Vous savez, quand des enfants ont 7 ou 8 ans et qu'ils veulent de toutes leurs forces continuer à croire au père Noël, même s'ils savent qu'il n'existe pas? C'est un peu comme cela que les médias russes fonctionnent. Ça fait des années que je qualifie les médias russes de néo-soviétiques. Des confrères me taquinaient et disaient que j'étais trop pessimiste, mais avec ce qu'on voit avec le vol MH17, je crois qu'ils vont se rallier à mon point de vue.

N'est-il pas inquiétant de voir des millions de personnes être informées de la sorte, dans un climat où les sentiments nationalistes en Russie sont si intenses?

Rappelons que la situation actuelle ne durera pas. L'histoire est de voir ce qui va suivre. Le public russe est intelligent, et il est aussi capable d'être cynique envers le pouvoir. Actuellement, les Russes choisissent d'être nationalistes, mais c'est nettement un choix.

L'information, c'est le pouvoir, et Poutine ne peut rester en place sans un degré de coopération et de soutien du public. La Russie vient de vivre une période de grande expansion économique, le niveau de vie a connu une hausse depuis les années chaotiques du règne de Boris Eltsine. Or, vers la mi-2011, Poutine a vécu une forte baisse de sa popularité, avec des manifestations à Moscou contre la fraude électorale. Les incursions militaires de Poutine en Ukraine ont fait grimper sa popularité, mais ce n'est pas une façon durable de devenir populaire. Quand Bush père a envahi l'Irak, en 1991, sa cote de popularité a dépassé les 90%. Mais il a perdu ses élections 18 mois plus tard. Avec Poutine, c'est ce qui devrait nous préoccuper. Fait-il cela pour rassembler la Russie derrière lui? Est-ce une stratégie géopolitique? Le Kremlin est-il vraiment uni derrière Poutine?

Les médias russes sont à la fois un miroir et un thermomètre qui nous donnent une image fidèle du gouvernement russe. Les médias sont l'État: il n'y a pas de filtre.

Y a-t-il un appétit en Russie pour des points de vue internationaux impartiaux sur le vol MH17 et la violence en Ukraine?

Je vais vous répondre par une question: dans les mois qui ont suivi les attentats du 11 Septembre, y avait-il un appétit aux États-Unis pour le point de vue islamiste? Les médias russes martèlent depuis des mois que les russophones d'Ukraine sont persécutés et attaqués. Quand une population se sent attaquée, quand elle est scandalisée par les comportements d'un autre pays, elle n'est pas réceptive aux points de vue internationaux.

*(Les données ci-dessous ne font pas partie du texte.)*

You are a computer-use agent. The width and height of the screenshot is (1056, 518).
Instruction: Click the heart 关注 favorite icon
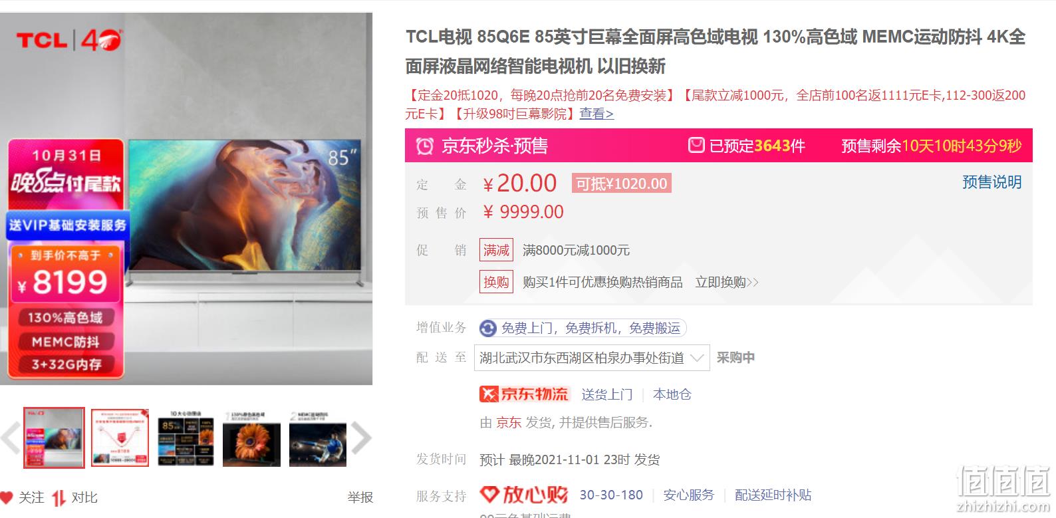[7, 497]
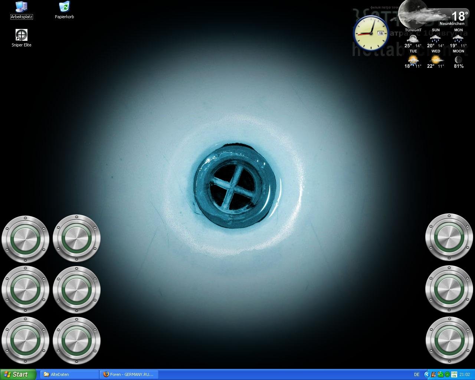The width and height of the screenshot is (475, 380).
Task: Expand hidden system tray icons
Action: point(427,374)
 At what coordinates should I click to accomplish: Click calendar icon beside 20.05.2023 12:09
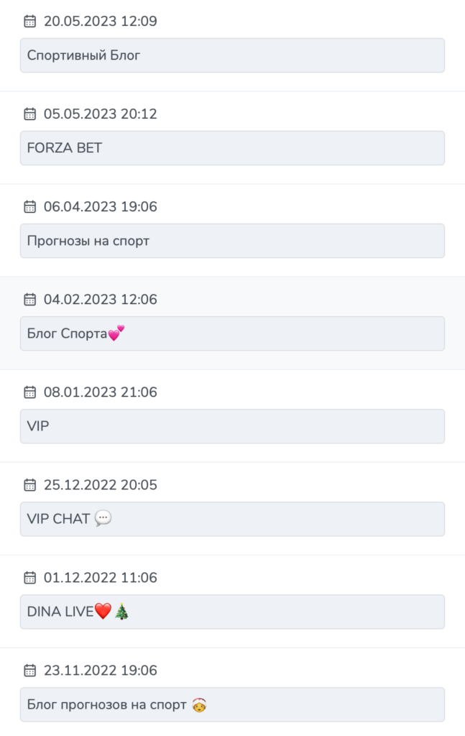[30, 21]
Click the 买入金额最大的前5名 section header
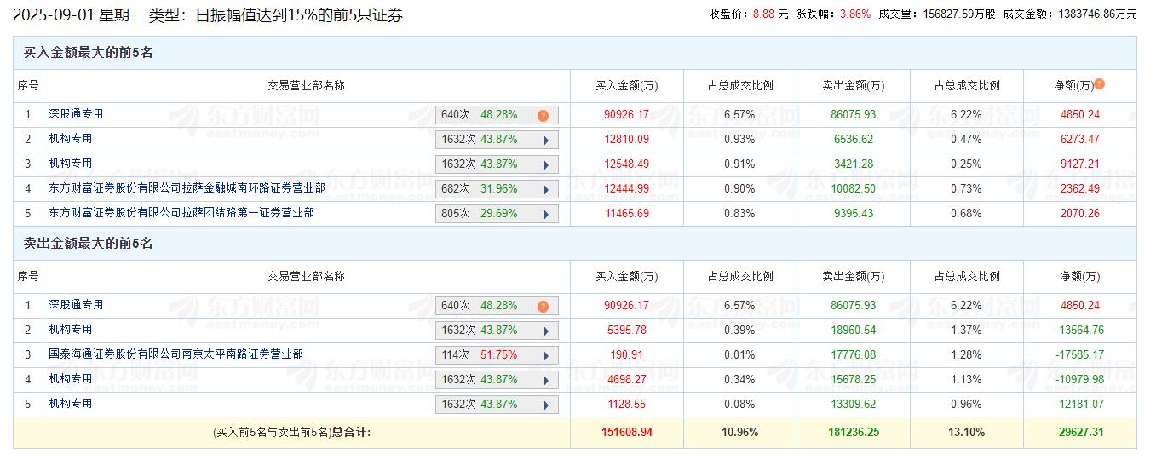Viewport: 1156px width, 460px height. 89,53
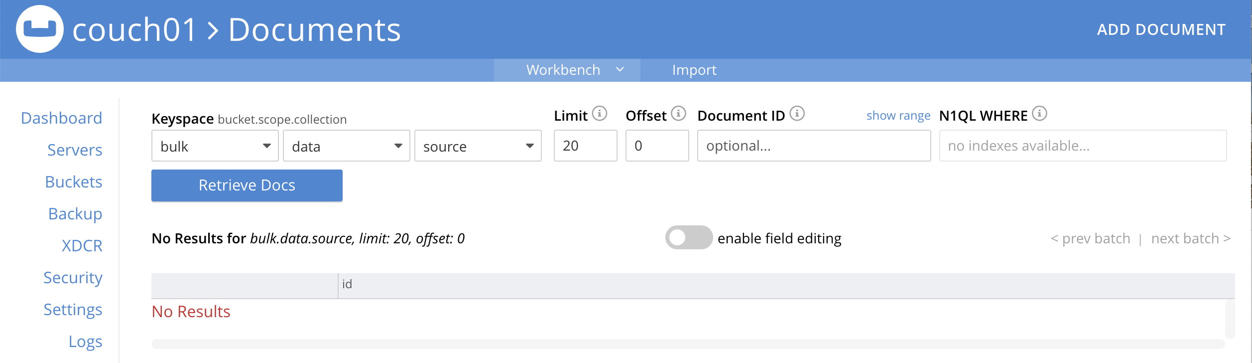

Sanctions contre la Russie

Le Canada a dit qu'il imposera de nouvelles sanctions contre Moscou dans les prochains jours, le premier ministre Stephen Harper signifiant hier son intention d'exercer des «pressions économiques et politiques encore plus fortes». Le président américain Barack Obama a également annoncé, hier, à la Maison-Blanche, de nouvelles sanctions économiques contre les secteurs-clés de l'économie russe, dont les grandes banques, l'énergie et de l'armement.

L'Union européenne (UE) a adopté hier une importante série de sanctions économiques contre la Russie. L'accord bloque l'accès aux marchés financiers de l'UE, interdit les ventes d'armes, de technologies sensibles dans le domaine de l'énergie et de biens à double usage militaire et civil.